··· Passage provided ···

AAJ: Ellington must have had great courage in taking a chance on all these breakthrough ideas.

RL: He had incredible courage. He was going against the grain. He paved the way for the big bands to move ahead with new ideas. He and Strayhorn, along with their collaborations with the individual musicians, created innovative music. And that idea of collaboration between writers and players had a big impact later.

AAJ: The word "swing" brings up the importance of rhythm in the evolution of these bands. With time, the rhythm seems to get more fluid, more suitable for dancing and also for improvising.

RL: Absolutely. It was a gradual process, and the Basie band in particular made the rhythm more modern. The rhythm section of Papa Jo Jones, Freddie Green, Walter Page, and Basie himself made significant changes.

AAJ: Speaking of the Basie band, I'm thinking of the territory bands with Hot Lips Page, Benny Carter, and the others who traveled around the midwest and southwest primarily catering to African American audiences. They weren't as famous as say, Benny Goodman, but they were very impactful, including on Basie.

RL: That's right. The territory bands earned that name because they limited their travel to a specific region of the country. I'm thinking of the Blue Devils and so on. They were very important from the standpoint of giving players who might not otherwise have had an opportunity to be exposed and to give them work, and get on recordings, which helped advanced their careers. Mary Lou Williams, Walter Page, Lester Young, and a host of musicians started out in the territories. Charlie Parker first came to New York with a territory band, the Jay McShann band. They still played danceable music.

AAJ: And the Kansas City sound came from there. Like Papa Jo Jones' use of the ride cymbal instead of the bass drum to lay down the beat.

Modernizing the Big Band: Bebop, Hard Bop, and Cool

RL: The use of the ride cymbal changed the whole way we think about swing. And then of course, bebop came along, which changed everything! Bebop influenced some of the bands, but not all of them. For example, Benny Goodman hired some bebop players and writers and made some effort to embrace that new style. But I think the newer big bands like Woody Herman were probably more open to bebop. Ellington for the most part ignored it. "Cottontail" may be the only thing in Ellington's repertoire that incorporated bebop-like lines and as I recall a sax soli somewhat in that style [the word "soli" refers to a "solo" played by a whole section in unison or harmony-eds].

···

[Problem details]:
Can you carry on the interview about big band history from where it stops?

··· Extracted data ···

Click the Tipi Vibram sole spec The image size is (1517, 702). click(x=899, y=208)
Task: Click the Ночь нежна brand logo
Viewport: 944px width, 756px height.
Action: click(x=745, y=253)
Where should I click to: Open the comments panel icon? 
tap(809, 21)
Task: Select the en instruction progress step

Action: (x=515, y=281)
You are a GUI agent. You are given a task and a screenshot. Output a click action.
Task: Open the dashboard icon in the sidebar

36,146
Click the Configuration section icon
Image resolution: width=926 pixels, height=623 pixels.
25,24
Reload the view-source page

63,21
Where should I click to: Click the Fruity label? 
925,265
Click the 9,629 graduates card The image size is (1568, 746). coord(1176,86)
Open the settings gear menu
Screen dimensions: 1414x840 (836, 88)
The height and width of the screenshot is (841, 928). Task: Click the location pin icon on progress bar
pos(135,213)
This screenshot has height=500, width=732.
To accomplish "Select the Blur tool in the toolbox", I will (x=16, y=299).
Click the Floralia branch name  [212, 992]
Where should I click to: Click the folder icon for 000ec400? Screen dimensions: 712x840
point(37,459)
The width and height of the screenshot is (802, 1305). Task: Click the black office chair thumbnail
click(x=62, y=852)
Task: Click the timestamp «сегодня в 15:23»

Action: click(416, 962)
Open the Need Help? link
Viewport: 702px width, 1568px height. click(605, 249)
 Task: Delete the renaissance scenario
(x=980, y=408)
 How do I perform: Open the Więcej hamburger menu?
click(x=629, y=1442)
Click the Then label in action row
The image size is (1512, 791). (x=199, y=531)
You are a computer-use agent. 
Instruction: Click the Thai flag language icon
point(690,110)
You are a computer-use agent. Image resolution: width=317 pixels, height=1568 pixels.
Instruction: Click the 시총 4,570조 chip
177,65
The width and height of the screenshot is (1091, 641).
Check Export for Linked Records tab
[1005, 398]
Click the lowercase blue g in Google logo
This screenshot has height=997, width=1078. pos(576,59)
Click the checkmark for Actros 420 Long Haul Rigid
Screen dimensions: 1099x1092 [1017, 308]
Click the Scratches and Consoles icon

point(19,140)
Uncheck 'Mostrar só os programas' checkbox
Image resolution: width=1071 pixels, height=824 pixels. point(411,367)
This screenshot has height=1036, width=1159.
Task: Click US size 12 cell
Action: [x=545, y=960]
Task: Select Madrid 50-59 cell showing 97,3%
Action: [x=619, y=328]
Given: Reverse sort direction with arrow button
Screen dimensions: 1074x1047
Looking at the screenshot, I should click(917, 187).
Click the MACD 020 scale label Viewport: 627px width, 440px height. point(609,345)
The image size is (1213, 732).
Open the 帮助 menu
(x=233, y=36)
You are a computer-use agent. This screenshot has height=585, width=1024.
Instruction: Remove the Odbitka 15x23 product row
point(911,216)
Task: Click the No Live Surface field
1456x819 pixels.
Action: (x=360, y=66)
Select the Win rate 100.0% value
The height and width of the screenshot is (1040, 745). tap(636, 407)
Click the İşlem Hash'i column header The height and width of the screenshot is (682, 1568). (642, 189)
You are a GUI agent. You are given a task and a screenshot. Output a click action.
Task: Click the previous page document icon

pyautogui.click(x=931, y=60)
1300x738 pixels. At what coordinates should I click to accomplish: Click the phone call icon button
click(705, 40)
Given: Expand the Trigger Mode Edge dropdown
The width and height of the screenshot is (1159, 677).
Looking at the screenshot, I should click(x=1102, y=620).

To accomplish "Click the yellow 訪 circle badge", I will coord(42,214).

···

[Response area]:
But the younger bands that emerged during the latter part of the swing era reflected bebop. Some of the bands were taken over by new leaders. The Earl Hines band, for example, was eventually taken over by Billy Eckstine, who totally embraced the new music. He hired Dexter Gordon, Charlie Parker, Gene Ammons, and a lot of boppers who ended up in that band. But because they played bebop, which was less dance-oriented than swing, bands like Eckstine's were less popular. Of course Dizzy Gillespie, one of the pioneers of this new style formed his own bebop big band that also showed Afro-Cuban influences.

Then there were more obscure bands that emerged towards the end of the swing era, like Claude Thornhill. Bop had emerged by that time, and Thornhill hired writers like Gil Evans and Gerry Mulligan to do his arrangements. Evans wrote arrangements based on Charlie Parker tunes. But these more progressive bands lacked popularity. After World War II, many of the big bands folded, with the exception of a few that were able to succeed, like Stan Kenton, later Maynard Ferguson, Woody Herman, and Buddy Rich. They were able to sustain themselves in a way that didn't require them to play dance music all the time.

AAJ: They were big hits at concert halls, emerging jazz festivals, and on the college circuit.

RL: Yes. And, surprisingly, they would occasionally do a dance gig. After Maynard left Kenton's band, he put out a record with his own new big band called Maynard Ferguson Plays Jazz for Dancing (Roulette, 1959). It featured great arrangements of standards by Slide Hampton and others.